As we begin to explain to our patients the utility of using medicine as needed on demand for OFF episodes, whether they happen expectedly or unexpectedly, unpredictably, acutely, whether they know what’s going to happen or don’t know when the next dose will work, we need to explain to them what it means to carry around a Parkinson pen, a Parkinson film, or a Parkinson inhaler. What does it mean to have these things? When would you use it? They’re really turning ON medicines. We can think about them as on-demand, as-needed, or acute OFF-episode medicines, but they’re turning ON medicines. They help a patient who has times when they don’t benefit from a dose of levodopa, has symptom benefit quickly and reliably when needed—to turn back ON, to get benefit. They’re turning ON medications, and we have to explain this to patients.

Individuals who have allergies, like peanut allergies, always carry 2 EpiPens in case they’re exposed. It’s life-threatening. They want to have something that can save their lives. It’s the same thing with Parkinson disease. Our patients are invariably going to have OFF episodes, no matter what we do with the medications. No matter how much we raise the dose or use different medications adjunctively together, they’re still going to experience time—1, 2, 3, or 4 times a day—when they’re not benefiting from their doses of oral levodopa. They have to stop what they’re doing and wait for that next dose. Well, they don’t need to do that if they carry around 1 of these turningON medicines, an on-demand medicine that can be used as needed. If they have 1 in their pocket, on their counter, or in their drawer, then they can pull out a Parkinson pen and take a quick injection and turn ONin a few minutes 95% of the time. They can take a film, open the packet, put it under their tongue, and 15 minutes later have benefit. They can breathe in orally inhaled levodopa and, in 10 minutes, notice onset of improvement. All these therapies that we have available, our patients should have.

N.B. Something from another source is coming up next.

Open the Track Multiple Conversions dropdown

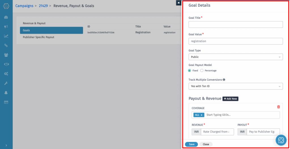tap(236, 86)
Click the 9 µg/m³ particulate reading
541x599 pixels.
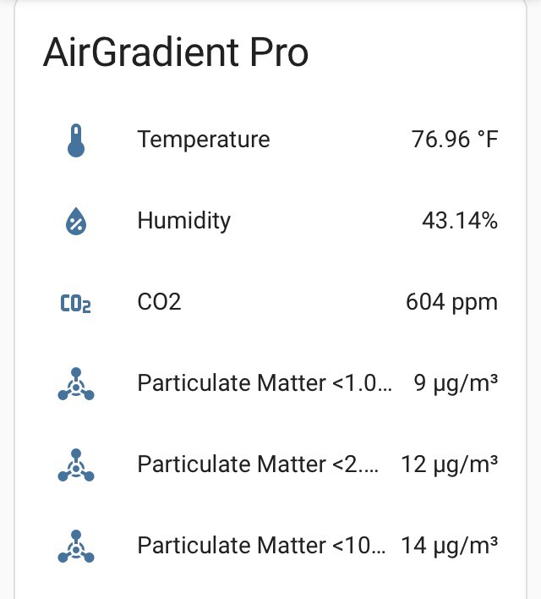click(456, 383)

Many of my patients have all of them or tried all of them, and they have them in case they need them. Some use them once a week, once a day, or several times a day. Every day might be different. Every week is different. They may use them more when they travel to Disney World with their grandchildren, when they’re playing golf, or when they’re going to their job. Everyone is different. We have to personalize treatment for our patients. We have to use shared clinical decision-making, informing our patients of all the options, the benefits of the options, and when they would use these options. Then we can get feedback of benefits, risks, and access to therapy, so we can choose the best therapy for each patient at each visit. Patients hopefully will be empowered to ask the right questions, to find out about the medications that are available. If they have them available, they can use them to get benefit when they’re sitting there and had to stop what they’re doing because they’re no longer having benefit, whether it’s first thing in the morning, between doses, around mealtime, overnight, or some other time.